▸ EXERCISE OBJECTIVE:
Set out every line of the entries below as a numbered list, leaving out the blank lines.

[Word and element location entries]
## begin

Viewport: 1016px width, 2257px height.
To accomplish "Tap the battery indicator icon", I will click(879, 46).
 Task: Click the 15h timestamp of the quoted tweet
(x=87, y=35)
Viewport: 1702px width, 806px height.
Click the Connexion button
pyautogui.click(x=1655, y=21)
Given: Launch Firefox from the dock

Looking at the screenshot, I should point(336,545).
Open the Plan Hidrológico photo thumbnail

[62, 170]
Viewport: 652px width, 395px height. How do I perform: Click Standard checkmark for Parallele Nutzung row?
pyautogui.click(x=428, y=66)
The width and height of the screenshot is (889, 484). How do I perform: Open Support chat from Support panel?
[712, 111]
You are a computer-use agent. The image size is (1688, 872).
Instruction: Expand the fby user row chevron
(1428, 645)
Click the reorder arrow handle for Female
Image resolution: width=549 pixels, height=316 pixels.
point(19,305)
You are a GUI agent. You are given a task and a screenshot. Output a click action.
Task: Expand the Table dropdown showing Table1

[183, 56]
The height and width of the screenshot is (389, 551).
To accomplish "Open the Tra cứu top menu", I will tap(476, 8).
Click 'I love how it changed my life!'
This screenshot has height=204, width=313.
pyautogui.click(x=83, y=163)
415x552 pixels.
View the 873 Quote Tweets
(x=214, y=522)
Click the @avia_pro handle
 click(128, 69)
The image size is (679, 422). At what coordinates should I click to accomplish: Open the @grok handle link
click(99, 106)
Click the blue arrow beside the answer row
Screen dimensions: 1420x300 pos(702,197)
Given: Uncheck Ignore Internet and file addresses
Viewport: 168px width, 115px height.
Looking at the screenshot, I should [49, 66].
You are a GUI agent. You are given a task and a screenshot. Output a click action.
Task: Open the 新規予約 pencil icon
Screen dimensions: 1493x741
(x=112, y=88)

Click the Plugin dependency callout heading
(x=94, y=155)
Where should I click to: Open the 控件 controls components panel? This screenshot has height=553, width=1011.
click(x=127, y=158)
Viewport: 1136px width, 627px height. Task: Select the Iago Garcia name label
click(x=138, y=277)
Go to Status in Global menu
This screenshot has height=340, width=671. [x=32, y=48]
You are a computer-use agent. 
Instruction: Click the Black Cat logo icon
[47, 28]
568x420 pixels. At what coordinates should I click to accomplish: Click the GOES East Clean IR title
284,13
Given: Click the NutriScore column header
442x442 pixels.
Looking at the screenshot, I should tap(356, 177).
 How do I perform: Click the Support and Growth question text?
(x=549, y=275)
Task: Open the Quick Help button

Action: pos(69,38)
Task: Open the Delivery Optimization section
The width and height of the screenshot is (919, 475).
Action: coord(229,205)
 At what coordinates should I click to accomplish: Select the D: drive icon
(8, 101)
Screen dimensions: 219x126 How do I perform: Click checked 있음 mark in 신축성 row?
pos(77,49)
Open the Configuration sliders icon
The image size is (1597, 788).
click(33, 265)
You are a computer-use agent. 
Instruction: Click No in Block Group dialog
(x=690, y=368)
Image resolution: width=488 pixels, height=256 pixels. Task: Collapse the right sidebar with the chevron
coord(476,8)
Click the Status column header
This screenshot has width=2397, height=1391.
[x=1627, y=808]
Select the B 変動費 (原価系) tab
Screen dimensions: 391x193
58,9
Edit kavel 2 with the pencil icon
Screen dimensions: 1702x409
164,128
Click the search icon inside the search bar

## end

▸ FINAL ANSWER:
1. Viewport: 1016px width, 2257px height.
2. To accomplish "Tap the battery indicator icon", I will click(879, 46).
3.  Task: Click the 15h timestamp of the quoted tweet
4. (x=87, y=35)
5. Viewport: 1702px width, 806px height.
6. Click the Connexion button
7. pyautogui.click(x=1655, y=21)
8. Given: Launch Firefox from the dock
9. Looking at the screenshot, I should point(336,545).
10. Open the Plan Hidrológico photo thumbnail
11. [62, 170]
12. Viewport: 652px width, 395px height. How do I perform: Click Standard checkmark for Parallele Nutzung row?
13. pyautogui.click(x=428, y=66)
14. The width and height of the screenshot is (889, 484). How do I perform: Open Support chat from Support panel?
15. [712, 111]
16. You are a computer-use agent. The image size is (1688, 872).
17. Instruction: Expand the fby user row chevron
18. (1428, 645)
19. Click the reorder arrow handle for Female
20. Image resolution: width=549 pixels, height=316 pixels.
21. point(19,305)
22. You are a GUI agent. You are given a task and a screenshot. Output a click action.
23. Task: Expand the Table dropdown showing Table1
24. [183, 56]
25. The height and width of the screenshot is (389, 551).
26. To accomplish "Open the Tra cứu top menu", I will tap(476, 8).
27. Click 'I love how it changed my life!'
28. This screenshot has height=204, width=313.
29. pyautogui.click(x=83, y=163)
30. 415x552 pixels.
31. View the 873 Quote Tweets
32. (x=214, y=522)
33. Click the @avia_pro handle
34.  click(128, 69)
35. The image size is (679, 422). At what coordinates should I click to accomplish: Open the @grok handle link
36. click(99, 106)
37. Click the blue arrow beside the answer row
38. Screen dimensions: 1420x300 pos(702,197)
39. Given: Uncheck Ignore Internet and file addresses
40. Viewport: 168px width, 115px height.
41. Looking at the screenshot, I should [49, 66].
42. You are a GUI agent. You are given a task and a screenshot. Output a click action.
43. Task: Open the 新規予約 pencil icon
44. Screen dimensions: 1493x741
45. (x=112, y=88)
46. Click the Plugin dependency callout heading
47. (x=94, y=155)
48. Where should I click to: Open the 控件 controls components panel? This screenshot has height=553, width=1011.
49. click(x=127, y=158)
50. Viewport: 1136px width, 627px height. Task: Select the Iago Garcia name label
51. click(x=138, y=277)
52. Go to Status in Global menu
53. This screenshot has height=340, width=671. [x=32, y=48]
54. You are a computer-use agent. 
55. Instruction: Click the Black Cat logo icon
56. [47, 28]
57. 568x420 pixels. At what coordinates should I click to accomplish: Click the GOES East Clean IR title
58. 284,13
59. Given: Click the NutriScore column header
60. 442x442 pixels.
61. Looking at the screenshot, I should tap(356, 177).
62.  How do I perform: Click the Support and Growth question text?
63. (x=549, y=275)
64. Task: Open the Quick Help button
65. Action: pos(69,38)
66. Task: Open the Delivery Optimization section
67. The width and height of the screenshot is (919, 475).
68. Action: coord(229,205)
69.  At what coordinates should I click to accomplish: Select the D: drive icon
70. (8, 101)
71. Screen dimensions: 219x126 How do I perform: Click checked 있음 mark in 신축성 row?
72. pos(77,49)
73. Open the Configuration sliders icon
74. The image size is (1597, 788).
75. click(33, 265)
76. You are a computer-use agent. 
77. Instruction: Click No in Block Group dialog
78. (x=690, y=368)
79. Image resolution: width=488 pixels, height=256 pixels. Task: Collapse the right sidebar with the chevron
80. coord(476,8)
81. Click the Status column header
82. This screenshot has width=2397, height=1391.
83. [x=1627, y=808]
84. Select the B 変動費 (原価系) tab
85. Screen dimensions: 391x193
86. 58,9
87. Edit kavel 2 with the pencil icon
88. Screen dimensions: 1702x409
89. 164,128
90. Click the search icon inside the search bar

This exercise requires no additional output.